Quasi 2.500 focolai e 47,5 milioni di volatili abbattuti negli allevamenti, oltre 3.500 casi negli uccelli selvatici, dalla Norvegia al Portogallo. Secondo l’Autorità europea per la sicurezza alimentare (Efsa) e il Centro europeo per la prevenzione e il controllo delle malattie (Ecdc) si tratta della più grande epidemia di influenza aviaria 2021-22, mai vista in Europa.
Secondo Efsa e Ecdc, si tratta della più grande epidemia di influenza aviaria mai vista in Europa. L’Italia è il secondo Paese per numero di focolai
Il rischio di trasmissione all’uomo esiste, ma è classificato dalle agenzie Ue a livello basso, e da basso a medio per i soggetti esposti per motivi professionali.
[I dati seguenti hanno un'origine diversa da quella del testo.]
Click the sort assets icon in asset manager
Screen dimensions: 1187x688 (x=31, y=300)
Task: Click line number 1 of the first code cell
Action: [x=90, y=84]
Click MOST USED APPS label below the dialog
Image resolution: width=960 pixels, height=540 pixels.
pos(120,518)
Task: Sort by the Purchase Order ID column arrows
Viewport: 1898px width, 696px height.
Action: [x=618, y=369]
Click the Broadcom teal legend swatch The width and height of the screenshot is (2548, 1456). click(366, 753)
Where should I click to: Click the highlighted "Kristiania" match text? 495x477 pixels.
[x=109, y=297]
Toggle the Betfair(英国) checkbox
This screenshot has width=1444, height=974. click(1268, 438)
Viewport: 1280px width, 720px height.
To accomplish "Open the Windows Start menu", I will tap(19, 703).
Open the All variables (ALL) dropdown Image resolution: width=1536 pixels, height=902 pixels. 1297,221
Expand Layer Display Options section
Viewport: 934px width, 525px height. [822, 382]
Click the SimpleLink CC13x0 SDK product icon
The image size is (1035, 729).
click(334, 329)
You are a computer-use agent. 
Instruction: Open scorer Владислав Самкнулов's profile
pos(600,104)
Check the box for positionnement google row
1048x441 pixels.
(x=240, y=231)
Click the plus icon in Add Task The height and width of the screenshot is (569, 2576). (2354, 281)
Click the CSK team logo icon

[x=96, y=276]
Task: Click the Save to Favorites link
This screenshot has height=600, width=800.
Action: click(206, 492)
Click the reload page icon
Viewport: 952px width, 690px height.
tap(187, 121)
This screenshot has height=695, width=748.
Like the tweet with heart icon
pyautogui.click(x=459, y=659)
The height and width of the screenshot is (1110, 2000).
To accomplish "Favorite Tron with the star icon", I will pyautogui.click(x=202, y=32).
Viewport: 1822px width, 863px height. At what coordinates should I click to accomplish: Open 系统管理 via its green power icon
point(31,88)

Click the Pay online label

L’Italia è il secondo Paese per numero di focolai negli allevamenti (317) dopo la Francia (1.383). L’emergenza continuerà perché, a differenza degli anni scorsi, il numero di rilevamenti del virus dell’influenza aviaria ad alta patogenicità (Hpai) nel periodo estivo è stato “senza precedenti”, osservano Efsa e Ecdc.
In passato il periodo estivo coincideva con un rallentamento nel propagarsi dell’infezione, senza casi positivi o quasi. Quest’anno il virus dell’influenza aviaria ha raggiunto invece le colonie riproduttive di uccelli marini sulla costa nord atlantica, causando un alto tasso di mortalità in Germania, Francia, Paesi Bassi e Regno Unito.
Da giugno a settembre, sottolineano ancora Efsa e Ecdc, il numero di focolai negli uccelli domestici è diminuito rispetto ai mesi precedenti, ma è stato più di cinque volte superiore rispetto allo stesso periodo dell’anno precedente.
“E’ chiaro che l’attuale epidemia è tuttora in corso – dichiara Guilhem de Seze di Efsa – con l’inizio della migrazione autunnale e l’aumento del numero di volatili selvatici che svernano in Europa è probabile che un maggior numero di essi risulti a rischio di infezione da Hpai, a causa della persistenza del virus in Europa”.
“Andranno prese in considerazione strategie di prevenzione a medio e lungo termine”
Nell’autunno del 2021 l’influenza aviaria ha varcato per la prima volta l’Oceano Atlantico, diffondendosi dall’Europa al Nord America. Nelle aree densamente popolate e nei sistemi di produzione avicola altamente esposti all’influenza aviaria, sottolinea Efsa in una nota, “andranno prese in considerazione strategie di prevenzione a medio e lungo termine”.